Prompt. Copy the listing below letter for letter, passing over each picture.

Dataset records.
.....

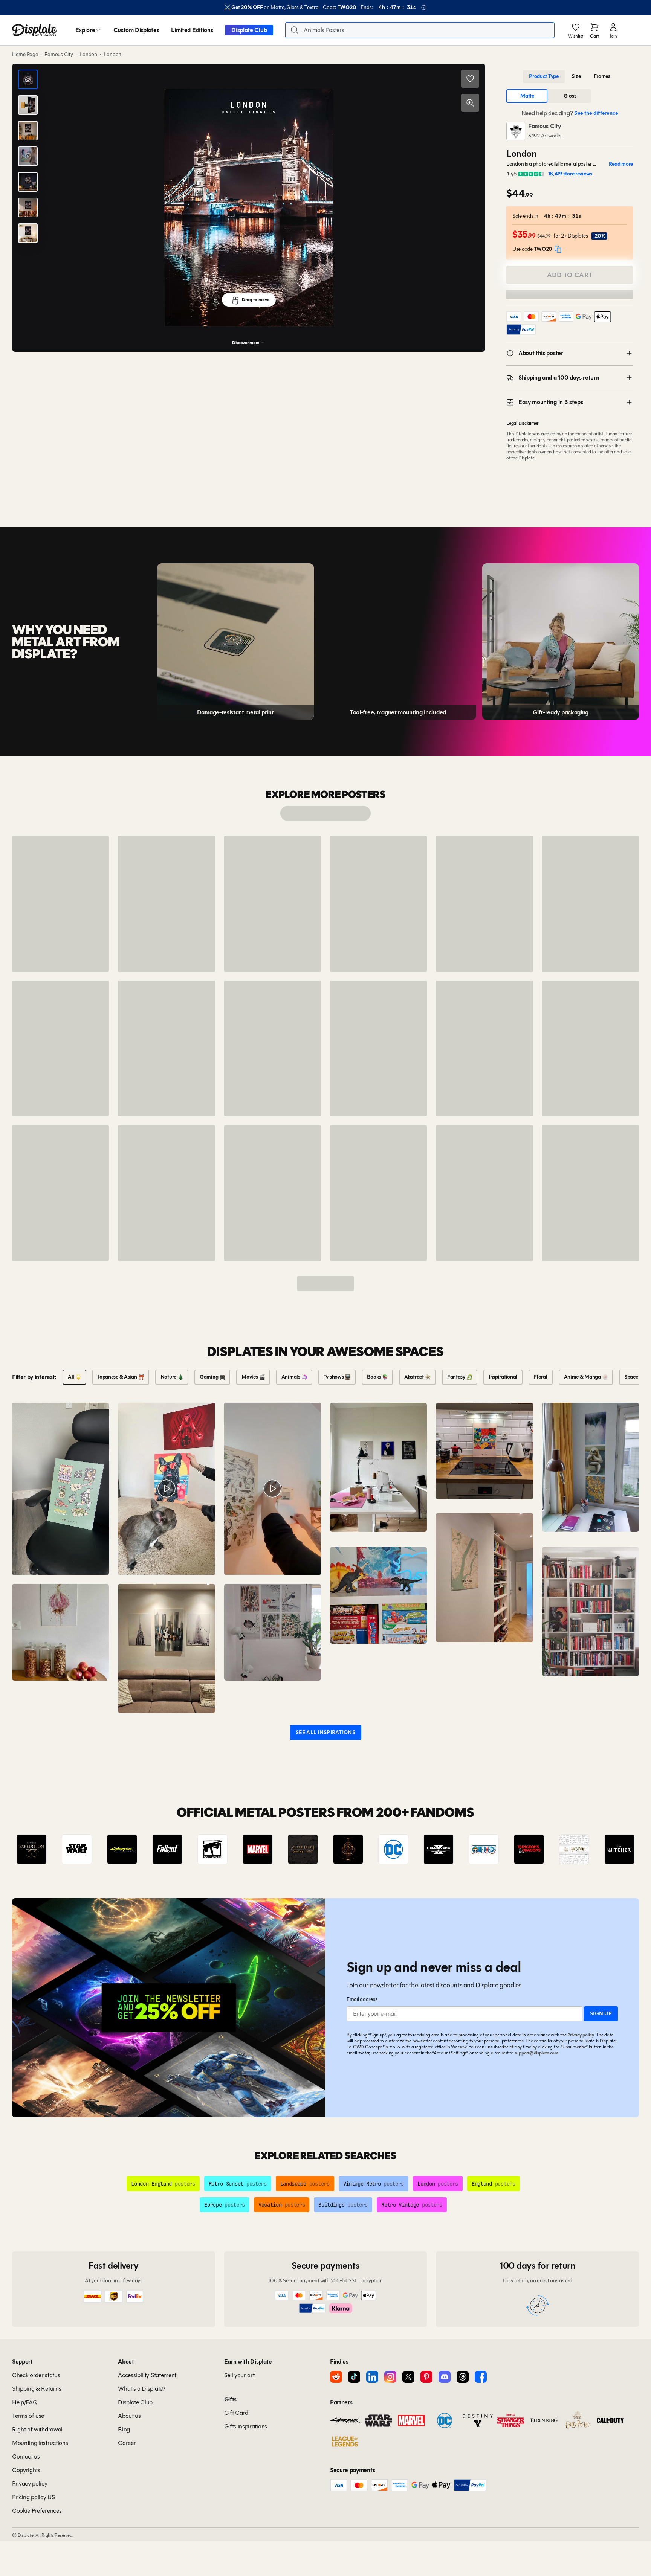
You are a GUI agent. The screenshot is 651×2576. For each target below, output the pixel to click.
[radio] (544, 76)
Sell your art (239, 2375)
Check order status (36, 2375)
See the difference (596, 113)
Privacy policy (580, 2035)
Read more (621, 164)
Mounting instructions (40, 2442)
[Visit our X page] (408, 2377)
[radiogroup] (569, 76)
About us (129, 2415)
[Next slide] (612, 1849)
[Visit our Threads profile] (463, 2377)
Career (127, 2442)
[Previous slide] (39, 1849)
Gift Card (236, 2412)
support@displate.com (536, 2053)
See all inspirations (325, 1732)
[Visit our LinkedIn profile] (372, 2377)
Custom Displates (136, 30)
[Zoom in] (470, 103)
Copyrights (26, 2470)
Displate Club (249, 30)
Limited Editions (192, 30)
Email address (362, 1999)
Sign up (601, 2013)
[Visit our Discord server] (445, 2377)
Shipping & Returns (36, 2388)
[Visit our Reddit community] (336, 2377)
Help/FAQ (24, 2402)
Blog (124, 2429)
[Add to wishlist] (470, 79)
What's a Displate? (141, 2388)
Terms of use (28, 2415)
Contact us (26, 2456)
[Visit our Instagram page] (390, 2377)
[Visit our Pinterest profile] (426, 2377)
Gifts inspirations (245, 2426)
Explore (85, 30)
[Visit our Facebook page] (481, 2377)
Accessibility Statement (147, 2375)
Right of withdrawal (37, 2429)
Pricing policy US (33, 2497)
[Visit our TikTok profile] (354, 2377)
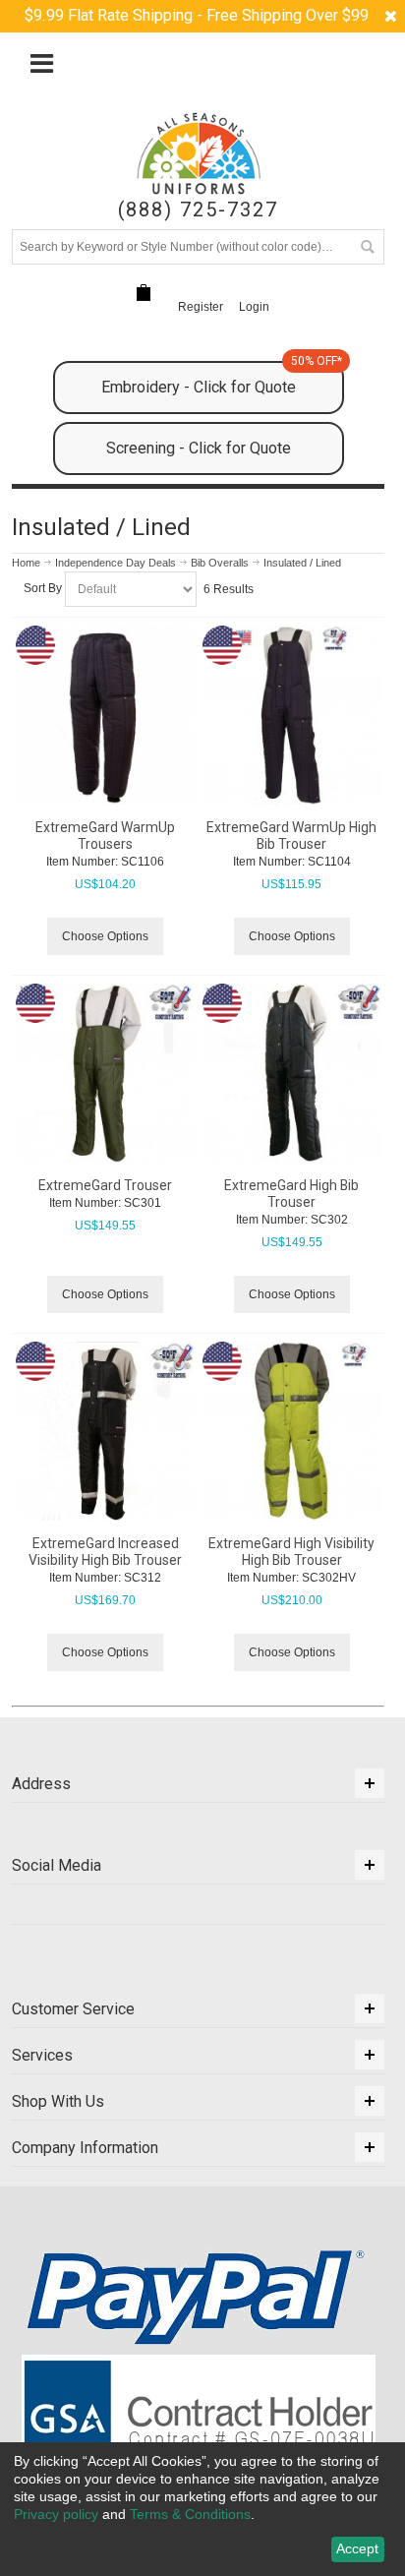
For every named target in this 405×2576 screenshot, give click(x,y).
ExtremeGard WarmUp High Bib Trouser (291, 835)
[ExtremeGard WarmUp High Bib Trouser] (291, 715)
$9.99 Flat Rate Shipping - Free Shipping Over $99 (197, 15)
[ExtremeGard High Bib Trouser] (291, 1073)
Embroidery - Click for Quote (221, 378)
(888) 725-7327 (198, 210)
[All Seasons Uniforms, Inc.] (199, 153)
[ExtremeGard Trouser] (105, 1073)
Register (200, 307)
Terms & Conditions (190, 2514)
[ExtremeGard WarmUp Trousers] (105, 715)
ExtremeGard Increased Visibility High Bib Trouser (105, 1551)
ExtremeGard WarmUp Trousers (105, 835)
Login (254, 307)
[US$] (143, 292)
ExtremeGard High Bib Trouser (291, 1193)
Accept (357, 2548)
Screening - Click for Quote (198, 448)
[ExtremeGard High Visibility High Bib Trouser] (291, 1431)
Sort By (43, 588)
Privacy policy (56, 2514)
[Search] (366, 247)
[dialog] (202, 2509)
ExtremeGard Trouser (105, 1185)
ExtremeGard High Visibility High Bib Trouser (291, 1551)
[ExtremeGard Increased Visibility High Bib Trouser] (105, 1431)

.....

Expected answer.
You are a GUI agent. The screenshot is 651×2576. For each target below, output the pixel to click.
[radio] (544, 76)
Sell your art (239, 2375)
Check order status (36, 2375)
See the difference (596, 113)
Privacy policy (580, 2035)
Read more (621, 164)
Mounting instructions (40, 2442)
[Visit our X page] (408, 2377)
[radiogroup] (569, 76)
About us (129, 2415)
[Next slide] (612, 1849)
[Visit our Threads profile] (463, 2377)
Career (127, 2442)
[Previous slide] (39, 1849)
Gift Card (236, 2412)
support@displate.com (536, 2053)
See all inspirations (325, 1732)
[Visit our LinkedIn profile] (372, 2377)
Custom Displates (136, 30)
[Zoom in] (470, 103)
Copyrights (26, 2470)
Displate Club (249, 30)
Limited Editions (192, 30)
Email address (362, 1999)
Sign up (601, 2013)
[Visit our Discord server] (445, 2377)
Shipping & Returns (36, 2388)
[Visit our Reddit community] (336, 2377)
Help/FAQ (24, 2402)
Blog (124, 2429)
[Add to wishlist] (470, 79)
What's a Displate? (141, 2388)
Terms of use (28, 2415)
Contact us (26, 2456)
[Visit our Instagram page] (390, 2377)
[Visit our Pinterest profile] (426, 2377)
Gifts inspirations (245, 2426)
Explore (85, 30)
[Visit our Facebook page] (481, 2377)
Accessibility Statement (147, 2375)
Right of withdrawal (37, 2429)
Pricing policy US (33, 2497)
[Visit our TikTok profile] (354, 2377)
For every named target in this 405×2576 screenshot, give click(x,y).
ExtremeGard WarmUp High Bib Trouser (291, 835)
[ExtremeGard WarmUp High Bib Trouser] (291, 715)
$9.99 Flat Rate Shipping - Free Shipping Over $99 (197, 15)
[ExtremeGard High Bib Trouser] (291, 1073)
Embroidery - Click for Quote (221, 378)
(888) 725-7327 (198, 210)
[All Seasons Uniforms, Inc.] (199, 153)
[ExtremeGard Trouser] (105, 1073)
Register (200, 307)
Terms & Conditions (190, 2514)
[ExtremeGard WarmUp Trousers] (105, 715)
ExtremeGard Increased Visibility High Bib Trouser (105, 1551)
ExtremeGard WarmUp Trousers (105, 835)
Login (254, 307)
[US$] (143, 292)
ExtremeGard High Bib Trouser (291, 1193)
Accept (357, 2548)
Screening - Click for Quote (198, 448)
[ExtremeGard High Visibility High Bib Trouser] (291, 1431)
Sort By (43, 588)
Privacy policy (56, 2514)
[Search] (366, 247)
[dialog] (202, 2509)
ExtremeGard Trouser (105, 1185)
ExtremeGard High Visibility High Bib Trouser (291, 1551)
[ExtremeGard Increased Visibility High Bib Trouser] (105, 1431)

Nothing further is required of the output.